▶ [Your assignment] Only one portion of the data is to be written out: from the line bearing "Viewport: 914px width, 500px height." through the line bearing "Click the marker". Write it exactly as it appears.

▶ [Data extracts]
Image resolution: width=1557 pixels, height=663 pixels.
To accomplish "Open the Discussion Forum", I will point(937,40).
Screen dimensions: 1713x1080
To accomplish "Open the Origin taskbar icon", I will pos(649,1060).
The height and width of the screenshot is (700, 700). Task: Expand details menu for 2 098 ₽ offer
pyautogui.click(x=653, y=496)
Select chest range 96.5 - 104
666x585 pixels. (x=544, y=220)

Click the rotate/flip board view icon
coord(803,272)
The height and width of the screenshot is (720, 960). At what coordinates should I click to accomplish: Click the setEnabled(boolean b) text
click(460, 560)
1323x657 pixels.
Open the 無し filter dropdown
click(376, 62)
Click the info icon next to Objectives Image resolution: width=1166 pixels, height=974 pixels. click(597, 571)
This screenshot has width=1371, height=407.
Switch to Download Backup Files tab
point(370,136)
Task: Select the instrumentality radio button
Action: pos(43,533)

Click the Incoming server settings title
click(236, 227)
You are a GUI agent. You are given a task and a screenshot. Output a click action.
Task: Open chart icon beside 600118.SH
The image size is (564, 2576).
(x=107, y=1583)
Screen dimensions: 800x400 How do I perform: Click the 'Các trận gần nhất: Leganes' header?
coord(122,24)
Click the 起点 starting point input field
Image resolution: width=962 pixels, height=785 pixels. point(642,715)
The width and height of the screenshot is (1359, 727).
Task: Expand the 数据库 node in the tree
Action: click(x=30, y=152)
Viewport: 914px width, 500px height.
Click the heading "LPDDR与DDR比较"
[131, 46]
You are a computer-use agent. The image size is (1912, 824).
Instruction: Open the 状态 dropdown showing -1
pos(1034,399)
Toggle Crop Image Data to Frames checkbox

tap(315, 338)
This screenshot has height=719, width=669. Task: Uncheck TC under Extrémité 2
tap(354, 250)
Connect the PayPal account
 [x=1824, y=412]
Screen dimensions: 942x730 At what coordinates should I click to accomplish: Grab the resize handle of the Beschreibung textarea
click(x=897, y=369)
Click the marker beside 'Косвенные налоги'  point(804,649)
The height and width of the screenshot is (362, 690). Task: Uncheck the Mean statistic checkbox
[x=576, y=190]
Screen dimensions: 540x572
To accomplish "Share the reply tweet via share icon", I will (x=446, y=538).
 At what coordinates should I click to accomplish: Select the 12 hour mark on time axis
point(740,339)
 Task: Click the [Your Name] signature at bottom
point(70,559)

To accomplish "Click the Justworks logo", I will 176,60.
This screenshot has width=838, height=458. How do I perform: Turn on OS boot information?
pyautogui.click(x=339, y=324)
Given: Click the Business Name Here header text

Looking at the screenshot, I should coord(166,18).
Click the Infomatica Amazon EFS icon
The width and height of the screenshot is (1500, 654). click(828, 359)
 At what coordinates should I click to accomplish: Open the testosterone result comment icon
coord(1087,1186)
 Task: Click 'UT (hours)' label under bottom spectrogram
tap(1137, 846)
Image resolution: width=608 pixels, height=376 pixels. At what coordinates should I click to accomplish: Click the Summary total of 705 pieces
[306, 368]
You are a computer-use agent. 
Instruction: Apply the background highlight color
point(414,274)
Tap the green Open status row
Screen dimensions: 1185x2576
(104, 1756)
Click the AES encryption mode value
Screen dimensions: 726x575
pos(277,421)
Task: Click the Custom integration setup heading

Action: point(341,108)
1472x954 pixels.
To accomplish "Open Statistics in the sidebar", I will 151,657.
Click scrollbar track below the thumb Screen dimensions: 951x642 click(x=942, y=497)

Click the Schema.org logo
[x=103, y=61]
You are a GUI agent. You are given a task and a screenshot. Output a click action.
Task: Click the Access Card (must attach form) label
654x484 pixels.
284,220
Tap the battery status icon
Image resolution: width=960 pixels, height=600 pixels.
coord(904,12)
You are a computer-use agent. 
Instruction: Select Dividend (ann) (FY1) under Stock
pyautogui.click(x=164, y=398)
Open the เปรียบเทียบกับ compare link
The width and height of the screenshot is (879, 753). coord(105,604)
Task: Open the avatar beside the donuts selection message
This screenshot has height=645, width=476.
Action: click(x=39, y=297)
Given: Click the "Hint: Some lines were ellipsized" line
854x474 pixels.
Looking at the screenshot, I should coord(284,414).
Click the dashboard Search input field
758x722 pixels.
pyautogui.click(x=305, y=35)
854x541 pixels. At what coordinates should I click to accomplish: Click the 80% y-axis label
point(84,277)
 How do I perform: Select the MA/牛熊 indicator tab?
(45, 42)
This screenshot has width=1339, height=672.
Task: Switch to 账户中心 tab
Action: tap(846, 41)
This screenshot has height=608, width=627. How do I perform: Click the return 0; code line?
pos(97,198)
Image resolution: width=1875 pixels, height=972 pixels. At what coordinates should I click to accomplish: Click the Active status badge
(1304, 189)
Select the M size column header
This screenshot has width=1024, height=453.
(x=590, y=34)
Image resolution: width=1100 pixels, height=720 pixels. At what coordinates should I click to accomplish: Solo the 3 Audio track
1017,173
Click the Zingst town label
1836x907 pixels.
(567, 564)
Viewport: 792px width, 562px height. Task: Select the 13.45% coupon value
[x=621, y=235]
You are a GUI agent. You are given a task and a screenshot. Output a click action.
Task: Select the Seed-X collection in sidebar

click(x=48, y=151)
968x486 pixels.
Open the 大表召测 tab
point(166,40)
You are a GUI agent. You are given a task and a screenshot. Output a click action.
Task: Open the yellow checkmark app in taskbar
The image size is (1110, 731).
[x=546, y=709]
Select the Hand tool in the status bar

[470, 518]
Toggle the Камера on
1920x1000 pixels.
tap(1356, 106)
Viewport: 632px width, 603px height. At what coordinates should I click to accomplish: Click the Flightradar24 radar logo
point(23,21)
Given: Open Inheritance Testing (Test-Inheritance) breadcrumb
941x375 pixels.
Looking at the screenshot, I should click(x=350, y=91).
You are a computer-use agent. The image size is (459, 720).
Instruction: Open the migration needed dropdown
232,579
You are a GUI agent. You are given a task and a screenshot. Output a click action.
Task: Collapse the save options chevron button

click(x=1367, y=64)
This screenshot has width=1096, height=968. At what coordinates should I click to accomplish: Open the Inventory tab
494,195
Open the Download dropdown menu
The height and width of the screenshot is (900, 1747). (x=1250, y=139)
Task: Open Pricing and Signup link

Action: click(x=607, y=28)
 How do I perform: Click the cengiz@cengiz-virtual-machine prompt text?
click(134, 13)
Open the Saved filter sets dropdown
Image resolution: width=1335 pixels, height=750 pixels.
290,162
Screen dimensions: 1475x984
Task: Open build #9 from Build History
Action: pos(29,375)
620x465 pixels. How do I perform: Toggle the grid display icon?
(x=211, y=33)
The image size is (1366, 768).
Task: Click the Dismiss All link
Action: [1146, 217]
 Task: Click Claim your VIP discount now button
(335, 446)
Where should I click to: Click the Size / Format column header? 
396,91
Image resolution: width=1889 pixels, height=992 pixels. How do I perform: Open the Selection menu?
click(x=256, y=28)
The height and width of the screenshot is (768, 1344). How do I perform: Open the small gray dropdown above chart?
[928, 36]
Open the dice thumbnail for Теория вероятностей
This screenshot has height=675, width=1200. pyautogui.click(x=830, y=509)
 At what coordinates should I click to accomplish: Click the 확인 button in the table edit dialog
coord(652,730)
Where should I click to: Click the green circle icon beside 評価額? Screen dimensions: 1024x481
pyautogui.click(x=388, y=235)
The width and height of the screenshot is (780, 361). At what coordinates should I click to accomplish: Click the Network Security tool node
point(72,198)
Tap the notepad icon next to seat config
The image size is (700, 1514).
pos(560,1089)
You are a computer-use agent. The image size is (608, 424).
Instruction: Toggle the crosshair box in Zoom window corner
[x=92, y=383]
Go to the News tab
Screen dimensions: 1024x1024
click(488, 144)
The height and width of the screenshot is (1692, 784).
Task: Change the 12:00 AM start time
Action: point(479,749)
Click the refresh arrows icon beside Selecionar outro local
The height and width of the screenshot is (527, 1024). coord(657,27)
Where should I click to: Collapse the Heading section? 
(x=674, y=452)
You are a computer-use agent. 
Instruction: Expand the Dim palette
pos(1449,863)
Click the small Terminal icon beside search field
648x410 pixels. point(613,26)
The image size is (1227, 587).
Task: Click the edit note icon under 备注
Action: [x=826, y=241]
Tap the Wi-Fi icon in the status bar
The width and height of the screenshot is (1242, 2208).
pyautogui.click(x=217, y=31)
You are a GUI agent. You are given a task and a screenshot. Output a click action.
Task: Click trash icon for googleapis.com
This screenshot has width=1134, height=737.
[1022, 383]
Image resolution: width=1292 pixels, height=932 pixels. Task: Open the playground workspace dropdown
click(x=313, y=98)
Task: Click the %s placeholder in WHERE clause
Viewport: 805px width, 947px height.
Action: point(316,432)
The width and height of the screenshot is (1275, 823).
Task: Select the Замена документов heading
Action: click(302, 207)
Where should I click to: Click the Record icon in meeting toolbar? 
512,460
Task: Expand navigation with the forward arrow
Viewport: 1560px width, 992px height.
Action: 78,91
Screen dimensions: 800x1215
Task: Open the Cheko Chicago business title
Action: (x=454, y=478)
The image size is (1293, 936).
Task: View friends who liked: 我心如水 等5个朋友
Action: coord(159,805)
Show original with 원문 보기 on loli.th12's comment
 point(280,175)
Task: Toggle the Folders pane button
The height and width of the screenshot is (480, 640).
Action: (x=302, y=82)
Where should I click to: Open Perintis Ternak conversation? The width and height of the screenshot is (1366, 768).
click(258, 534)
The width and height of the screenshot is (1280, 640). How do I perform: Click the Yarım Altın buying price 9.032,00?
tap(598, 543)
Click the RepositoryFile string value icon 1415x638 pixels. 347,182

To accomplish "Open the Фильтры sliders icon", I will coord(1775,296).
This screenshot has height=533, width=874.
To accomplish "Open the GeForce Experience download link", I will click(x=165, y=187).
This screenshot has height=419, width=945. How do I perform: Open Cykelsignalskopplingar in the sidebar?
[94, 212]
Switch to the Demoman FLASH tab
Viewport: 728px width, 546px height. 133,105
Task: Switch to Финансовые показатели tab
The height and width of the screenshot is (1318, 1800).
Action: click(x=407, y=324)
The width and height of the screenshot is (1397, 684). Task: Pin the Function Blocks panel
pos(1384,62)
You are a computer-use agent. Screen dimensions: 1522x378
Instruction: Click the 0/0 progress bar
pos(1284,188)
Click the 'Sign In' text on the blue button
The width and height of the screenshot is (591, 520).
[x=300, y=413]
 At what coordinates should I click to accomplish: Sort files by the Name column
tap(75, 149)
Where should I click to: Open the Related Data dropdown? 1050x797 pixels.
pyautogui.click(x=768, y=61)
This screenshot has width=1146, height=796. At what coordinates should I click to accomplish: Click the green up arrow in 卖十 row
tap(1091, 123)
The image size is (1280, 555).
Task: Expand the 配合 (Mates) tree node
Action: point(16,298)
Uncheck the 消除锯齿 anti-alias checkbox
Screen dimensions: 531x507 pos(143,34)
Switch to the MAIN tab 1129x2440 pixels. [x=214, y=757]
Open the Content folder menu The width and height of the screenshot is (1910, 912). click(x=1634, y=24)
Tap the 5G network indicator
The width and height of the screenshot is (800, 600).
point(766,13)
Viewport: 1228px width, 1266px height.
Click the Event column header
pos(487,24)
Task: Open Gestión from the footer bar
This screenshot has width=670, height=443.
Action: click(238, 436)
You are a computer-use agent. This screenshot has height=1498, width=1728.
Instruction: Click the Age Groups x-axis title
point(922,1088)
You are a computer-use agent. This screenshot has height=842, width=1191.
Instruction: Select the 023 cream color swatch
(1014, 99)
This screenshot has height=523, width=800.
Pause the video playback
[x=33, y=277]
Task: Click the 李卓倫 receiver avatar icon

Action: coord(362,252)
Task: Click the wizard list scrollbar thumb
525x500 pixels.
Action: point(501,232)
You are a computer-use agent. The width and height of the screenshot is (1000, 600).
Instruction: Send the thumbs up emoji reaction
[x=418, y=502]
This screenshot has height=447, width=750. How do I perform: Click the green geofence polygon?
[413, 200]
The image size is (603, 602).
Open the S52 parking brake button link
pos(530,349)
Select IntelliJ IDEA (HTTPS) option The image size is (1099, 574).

▶ [Worked solution]
Viewport: 914px width, 500px height.
Click the heading "LPDDR与DDR比较"
[131, 46]
You are a computer-use agent. The image size is (1912, 824).
Instruction: Open the 状态 dropdown showing -1
pos(1034,399)
Toggle Crop Image Data to Frames checkbox

tap(315, 338)
This screenshot has height=719, width=669. Task: Uncheck TC under Extrémité 2
tap(354, 250)
Connect the PayPal account
 [x=1824, y=412]
Screen dimensions: 942x730 At what coordinates should I click to accomplish: Grab the resize handle of the Beschreibung textarea
click(x=897, y=369)
Click the marker beside 'Косвенные налоги'  point(804,649)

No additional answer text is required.